LAUSR

Background: Aberrant expression of circular RNAs (circRNAs) is tightly associated with the pathogenesis of human cancers, including pediatric acute myeloid leukemia (AML). In this report, we sought to define the precise action of circ_0003256 in the pathogenesis of pediatric AML. Materials and Methods: Circ_0003256, microRNA (miR)-582-3p, and protein kinase cAMP-activated catalytic subunit beta (PRKACB) were quantified by quantitative real-time polymerase chain reaction and Western blot. Cell proliferation, cycle distribution, and apoptosis were estimated by MTT, 5-ethynyl-2′-deoxyuridine, and flow cytometry assays, respectively.
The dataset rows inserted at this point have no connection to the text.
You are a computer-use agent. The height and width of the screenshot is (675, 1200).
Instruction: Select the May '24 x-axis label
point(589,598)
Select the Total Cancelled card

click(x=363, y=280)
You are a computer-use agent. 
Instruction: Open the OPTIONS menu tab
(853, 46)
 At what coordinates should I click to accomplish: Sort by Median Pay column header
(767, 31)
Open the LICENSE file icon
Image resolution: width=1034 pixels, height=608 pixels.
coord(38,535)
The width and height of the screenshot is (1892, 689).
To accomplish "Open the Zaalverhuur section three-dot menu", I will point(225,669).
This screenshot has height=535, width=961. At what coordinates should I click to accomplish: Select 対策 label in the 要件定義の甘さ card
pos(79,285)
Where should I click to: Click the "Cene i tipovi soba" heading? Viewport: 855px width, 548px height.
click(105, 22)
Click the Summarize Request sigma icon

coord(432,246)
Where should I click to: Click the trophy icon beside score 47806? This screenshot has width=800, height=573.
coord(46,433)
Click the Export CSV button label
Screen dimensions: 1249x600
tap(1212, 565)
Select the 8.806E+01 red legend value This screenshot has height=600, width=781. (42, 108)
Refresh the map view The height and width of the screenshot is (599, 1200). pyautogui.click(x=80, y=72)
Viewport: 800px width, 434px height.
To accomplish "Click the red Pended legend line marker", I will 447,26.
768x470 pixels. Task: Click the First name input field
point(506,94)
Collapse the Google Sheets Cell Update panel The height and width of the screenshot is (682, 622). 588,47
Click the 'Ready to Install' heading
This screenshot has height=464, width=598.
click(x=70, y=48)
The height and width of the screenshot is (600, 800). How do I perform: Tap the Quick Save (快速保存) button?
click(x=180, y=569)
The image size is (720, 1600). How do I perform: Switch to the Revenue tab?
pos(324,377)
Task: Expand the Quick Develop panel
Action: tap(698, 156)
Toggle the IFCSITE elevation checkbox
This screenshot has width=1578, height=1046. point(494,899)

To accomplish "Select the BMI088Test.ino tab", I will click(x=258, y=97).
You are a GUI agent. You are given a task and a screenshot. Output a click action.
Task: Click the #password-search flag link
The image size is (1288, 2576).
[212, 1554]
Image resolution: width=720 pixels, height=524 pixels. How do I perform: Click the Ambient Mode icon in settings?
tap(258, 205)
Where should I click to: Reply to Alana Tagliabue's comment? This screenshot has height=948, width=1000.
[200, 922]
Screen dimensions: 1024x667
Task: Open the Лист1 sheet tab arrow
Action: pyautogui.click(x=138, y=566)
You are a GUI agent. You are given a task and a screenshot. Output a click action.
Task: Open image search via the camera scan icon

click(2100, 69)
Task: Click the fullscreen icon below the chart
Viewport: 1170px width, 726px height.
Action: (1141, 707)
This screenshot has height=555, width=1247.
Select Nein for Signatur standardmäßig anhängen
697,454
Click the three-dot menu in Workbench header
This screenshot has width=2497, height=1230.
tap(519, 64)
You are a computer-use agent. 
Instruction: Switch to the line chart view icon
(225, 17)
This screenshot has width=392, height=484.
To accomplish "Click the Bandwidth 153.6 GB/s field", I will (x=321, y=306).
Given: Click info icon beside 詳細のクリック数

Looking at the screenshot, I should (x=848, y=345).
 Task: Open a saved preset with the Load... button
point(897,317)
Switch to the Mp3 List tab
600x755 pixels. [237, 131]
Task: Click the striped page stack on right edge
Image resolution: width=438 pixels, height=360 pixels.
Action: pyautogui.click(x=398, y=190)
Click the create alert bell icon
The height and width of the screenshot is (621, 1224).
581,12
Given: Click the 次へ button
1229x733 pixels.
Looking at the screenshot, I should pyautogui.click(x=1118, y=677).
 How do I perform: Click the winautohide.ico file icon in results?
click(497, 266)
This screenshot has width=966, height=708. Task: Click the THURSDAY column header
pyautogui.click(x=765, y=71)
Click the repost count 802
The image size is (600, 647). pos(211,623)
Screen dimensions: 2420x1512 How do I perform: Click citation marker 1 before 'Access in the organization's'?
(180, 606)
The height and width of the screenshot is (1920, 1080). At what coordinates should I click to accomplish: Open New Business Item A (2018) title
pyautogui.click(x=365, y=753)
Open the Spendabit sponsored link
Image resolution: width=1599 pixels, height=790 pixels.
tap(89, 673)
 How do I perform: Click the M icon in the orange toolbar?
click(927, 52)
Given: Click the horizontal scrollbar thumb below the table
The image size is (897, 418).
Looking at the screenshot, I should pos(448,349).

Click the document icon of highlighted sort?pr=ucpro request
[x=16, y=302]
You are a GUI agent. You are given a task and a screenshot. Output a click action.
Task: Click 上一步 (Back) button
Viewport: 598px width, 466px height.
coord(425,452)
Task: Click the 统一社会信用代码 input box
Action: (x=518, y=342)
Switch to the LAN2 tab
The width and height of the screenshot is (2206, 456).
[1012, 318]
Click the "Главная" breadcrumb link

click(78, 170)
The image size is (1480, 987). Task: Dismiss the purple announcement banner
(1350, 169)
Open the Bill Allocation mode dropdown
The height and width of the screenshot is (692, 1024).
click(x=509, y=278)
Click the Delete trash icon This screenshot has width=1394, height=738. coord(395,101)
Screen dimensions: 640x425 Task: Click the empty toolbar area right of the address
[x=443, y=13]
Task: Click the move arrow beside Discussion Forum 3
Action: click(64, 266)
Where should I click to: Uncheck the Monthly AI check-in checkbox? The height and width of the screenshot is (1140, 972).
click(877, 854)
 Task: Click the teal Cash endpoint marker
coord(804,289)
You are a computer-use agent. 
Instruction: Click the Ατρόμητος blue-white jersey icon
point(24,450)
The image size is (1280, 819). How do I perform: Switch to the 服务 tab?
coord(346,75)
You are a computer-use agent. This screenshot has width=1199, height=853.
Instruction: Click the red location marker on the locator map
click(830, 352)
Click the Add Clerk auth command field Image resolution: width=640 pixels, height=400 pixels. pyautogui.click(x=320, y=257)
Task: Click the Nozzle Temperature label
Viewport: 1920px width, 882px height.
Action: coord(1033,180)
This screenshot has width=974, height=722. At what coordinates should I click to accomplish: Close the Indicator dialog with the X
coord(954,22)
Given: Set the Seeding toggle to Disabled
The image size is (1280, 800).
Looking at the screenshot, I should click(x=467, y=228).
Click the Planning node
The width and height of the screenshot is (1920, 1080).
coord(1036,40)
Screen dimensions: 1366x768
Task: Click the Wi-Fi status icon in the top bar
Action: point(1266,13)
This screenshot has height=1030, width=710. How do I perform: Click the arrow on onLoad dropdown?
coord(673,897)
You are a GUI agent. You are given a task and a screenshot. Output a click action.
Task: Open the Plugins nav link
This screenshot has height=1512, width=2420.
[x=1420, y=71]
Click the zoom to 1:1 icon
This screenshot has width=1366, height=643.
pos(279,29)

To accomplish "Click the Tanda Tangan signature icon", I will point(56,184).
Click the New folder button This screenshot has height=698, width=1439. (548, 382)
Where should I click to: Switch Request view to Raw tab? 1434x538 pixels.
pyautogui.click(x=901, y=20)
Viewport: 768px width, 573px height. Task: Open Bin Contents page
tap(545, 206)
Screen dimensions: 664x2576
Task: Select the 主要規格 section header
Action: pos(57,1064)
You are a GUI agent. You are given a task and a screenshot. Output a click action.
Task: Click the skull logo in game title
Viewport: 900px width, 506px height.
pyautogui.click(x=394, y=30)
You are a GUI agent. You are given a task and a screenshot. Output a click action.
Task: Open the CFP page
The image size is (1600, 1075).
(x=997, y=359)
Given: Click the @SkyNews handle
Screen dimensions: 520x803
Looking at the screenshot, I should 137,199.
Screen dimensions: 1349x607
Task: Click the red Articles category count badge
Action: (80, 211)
Direct relationships among circ_0003256, miR-582-3p, and PRKACB were verified by a dual-luciferase reporter and RNA pull-down assays. Results: Our data indicated that circ_0003256 was highly expressed in pediatric AML patients and cells. Suppression of circ_0003256 hindered cell proliferation and promoted apoptosis in THP-1 and MV4-11 cells. Mechanistically, circ_0003256 contained functional binding sites for miR-582-3p, and circ_0003256 suppression influenced cell behaviors by upregulating miR-582-3p. MiR-582-3p directly targeted and inhibited PRKACB and the inhibition of PRKACB phenocopied miR-582-3p overexpression in regulating cell functional behaviors. Moreover, circ_0003256 involved the posttranscriptional regulation of PRKACB through miR-582-3p. Conclusion: Our findings identify that suppression of circ_0003256 impedes the malignant behaviors of pediatric AML cells by regulating PRKACB expression by competing for shared miR-582-3p.